_Passage_.
○ ○ ○ ○ ○ ○ ○

Shoppable Content Is Complicated; Its Future Shouldn’t Be

One of the more compelling stories to come out of the pandemic was the idea of shoppable content.

The hyper-convenient purchase moment and context of shoppable content, along with its emergent cousins like social shopping and live selling, seemed poised to take off. Click-through to purchase capabilities were being positioned as the next change-the-game innovation by some of the world’s biggest and most valuable companies.

Now, even those too-big-to-fail platforms, including Meta-owned Instagram, have retreated from their social commerce ambitions. 

Yet today’s operational ecosystem is more digitized than ever before, and the contemporary connected economy is increasing transforming everything it touches into a marketplace.

But to-date no one has been able to crack shoppable content. Why is it that?

The answer isn’t complicated.

But shoppable content is. There are more than 20 points of possible failure in every eCommerce transaction — meaning that the buying experience within a click-from-content funnel typically sees the end user working their way through a lot more than just one click.

These authentication frictions kill conversions.

Read also2023 Global Digital Shopping Index

To Keep Something Shoppable It Needs to Be Kept Simple

For consumers, digital is no longer a channel, it is a central facet of their lives both at work and at home.

○ ○ ○ ○ ○ ○ ○

_Data_.
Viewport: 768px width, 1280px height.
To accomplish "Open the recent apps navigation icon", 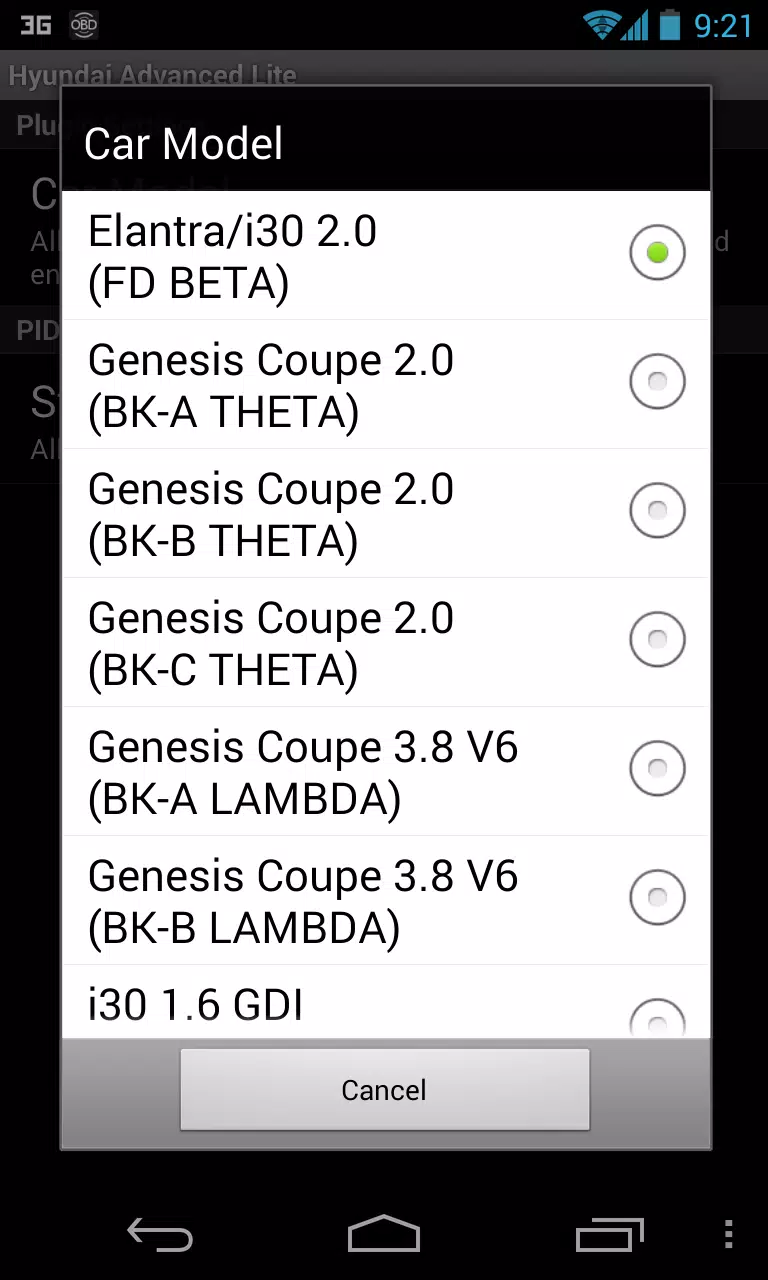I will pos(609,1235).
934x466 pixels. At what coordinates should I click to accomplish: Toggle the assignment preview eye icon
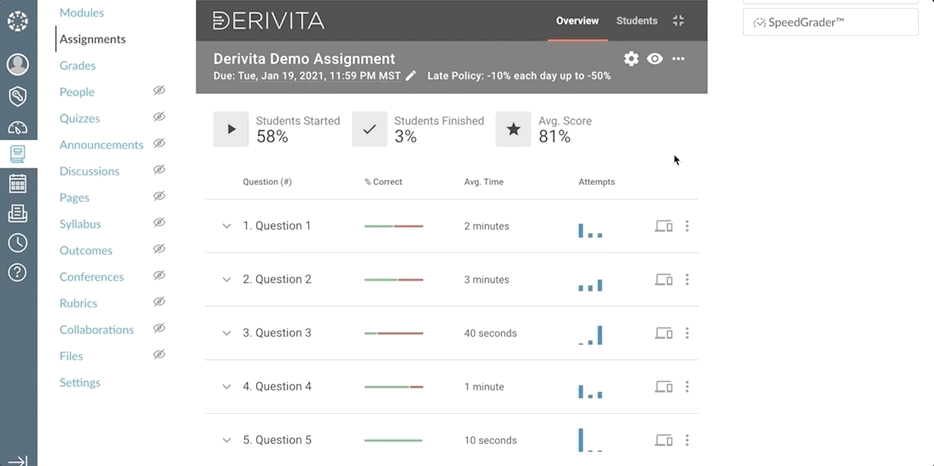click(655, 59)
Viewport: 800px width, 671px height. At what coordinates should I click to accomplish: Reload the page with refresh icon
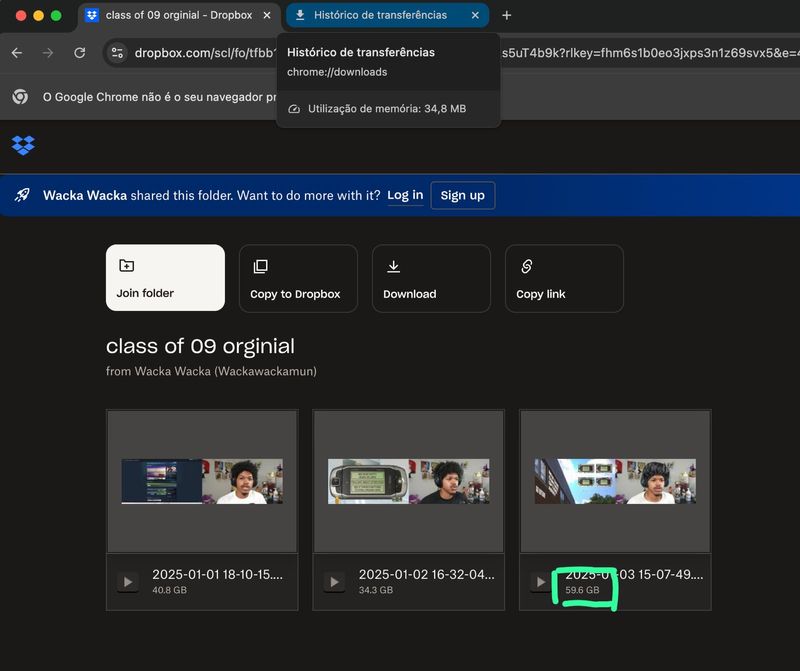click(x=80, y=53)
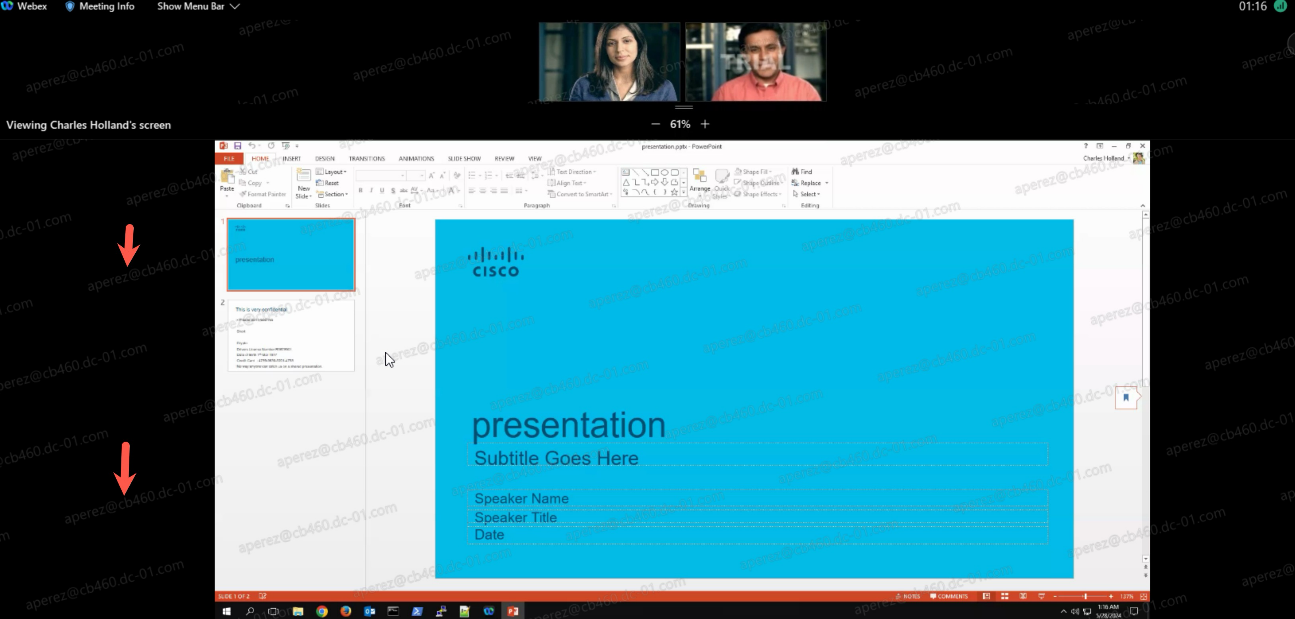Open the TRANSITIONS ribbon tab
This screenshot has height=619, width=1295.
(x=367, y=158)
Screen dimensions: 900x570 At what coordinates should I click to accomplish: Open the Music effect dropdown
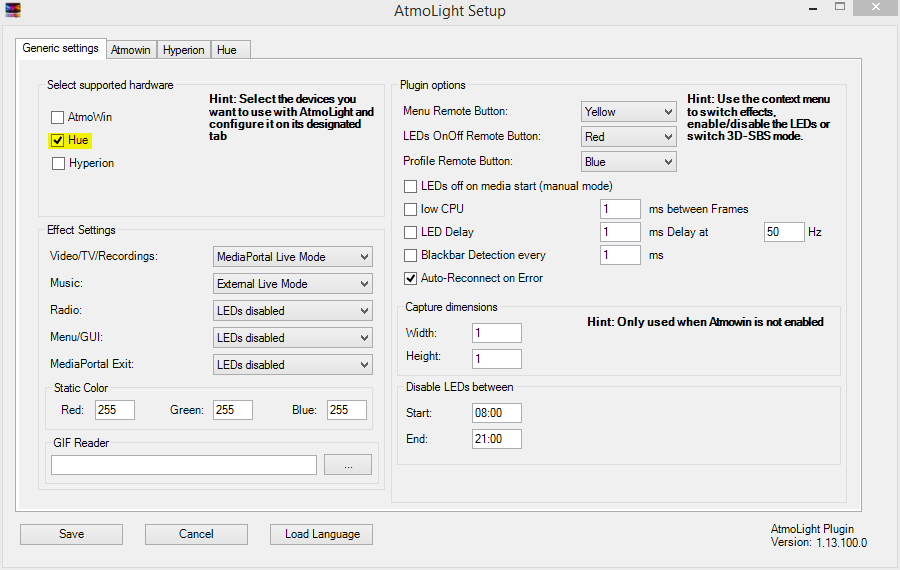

○ ○ ○ ○ ○ ○ ○

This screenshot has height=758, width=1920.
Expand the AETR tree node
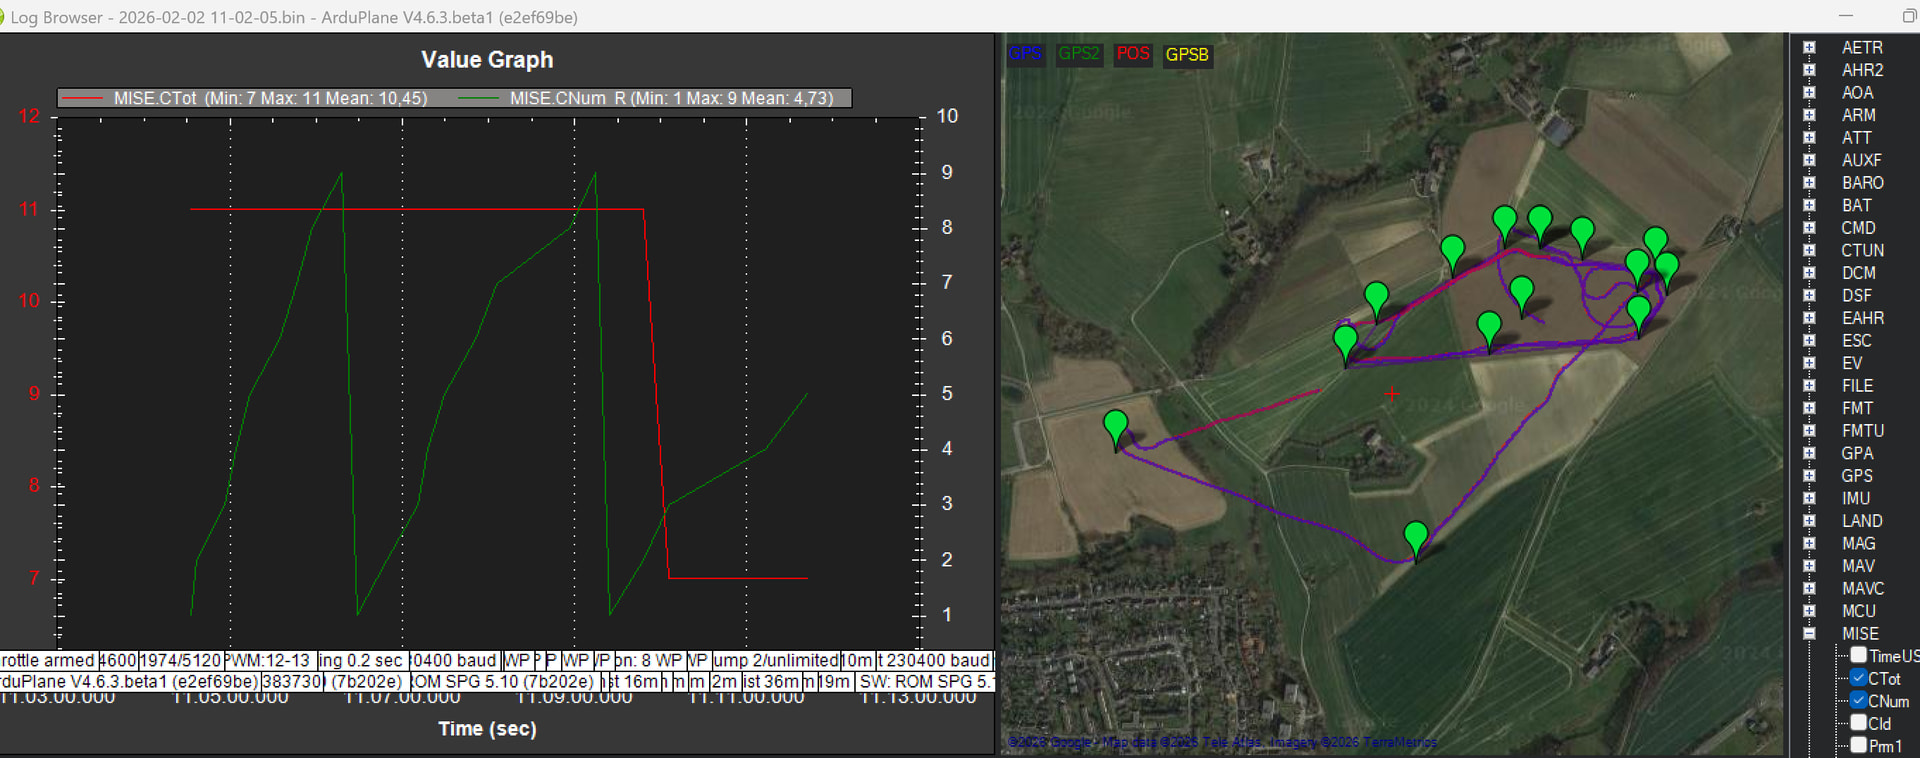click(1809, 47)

○ ○ ○ ○ ○ ○ ○

_Set of tasks_.
a: Answer these questions about the shoppable content article, one per line.
(i) Which company owns Instagram?
(ii) How many points of possible failure does every eCommerce transaction have?
(iii) What do authentication frictions kill?
b: Write out the shoppable content article again, starting with "One of the more" and going on through "answer isn’t complicated.". Swap in "crisis" wherever "pandemic" appears.
c: Finish out the next part of the shoppable content article, picking up after its last sentence.

_Answers to this exercise_.
a:
(i) Meta
(ii) More than 20
(iii) Conversions

b:
One of the more compelling stories to come out of the crisis was the idea of shoppable content.

The hyper-convenient purchase moment and context of shoppable content, along with its emergent cousins like social shopping and live selling, seemed poised to take off. Click-through to purchase capabilities were being positioned as the next change-the-game innovation by some of the world’s biggest and most valuable companies.

Now, even those too-big-to-fail platforms, including Meta-owned Instagram, have retreated from their social commerce ambitions. 

Yet today’s operational ecosystem is more digitized than ever before, and the contemporary connected economy is increasing transforming everything it touches into a marketplace.

But to-date no one has been able to crack shoppable content. Why is it that?

The answer isn’t complicated.

c:
According to a new national 2023 study by PYMNTS, Americans spend more than a quarter of their time (26%), on average, using smartphones and apps to multitask while doing another primary activity, regardless of whether they do so on a weekday or a weekend.

Nearly 9 in every 10 consumers globally (87%) use digital features to shop and pay for purchases, even when shopping in a physical store.

What this means for organizations is that digital should no longer be just a strategy — but a way of doing business.

And it’s the as-of-yet uncaptured value of truly embedding commerce within social media and digital apps, to remove checkout frictions for consumers entirely that, still, looks to be the best way to secure the seller’s chance of completing the purchase.

“It all comes down to creating both a meaningful and efficient experience for consumers,” Andrew Monroe, global head of gaming and media at Worldline, told PYMNTS.

“The ability of the merchant to capture the consumer’s interest and then immediately provide a way to convert that interest into the purchase of a good or service, I think that’s what we’re going to see more and more of in the future,” Monroe added.

Read alsoHow a Generation of Connected Multitaskers Is Shaping the Digital Economy

Making It Easy by Removing Frictions

As PYMNTS noted earlier this year, there is now a “greenfield opportunity for providers and platforms to help automate the verification of counterparties’ identities, payment details and accounts.”

That’s because the complexities of transacting online, as well as merchants’ handling of payment credentials, are what sit at the root of digital commerce’s main potential points of failure and friction.

“The experience matters,” Reetika Grewal, head of digital for commercial banking at Wells Fargo, told PYMNTS. “How you’re able to originate a transaction matters, the ease at which you can do it, the speed at which you can do it, that all matters.”

There are recurring payments, card validation, issues of where the card data is stored, and other for-now necessary bottlenecks that need to be worked through before a consumer can securely and efficiently check out.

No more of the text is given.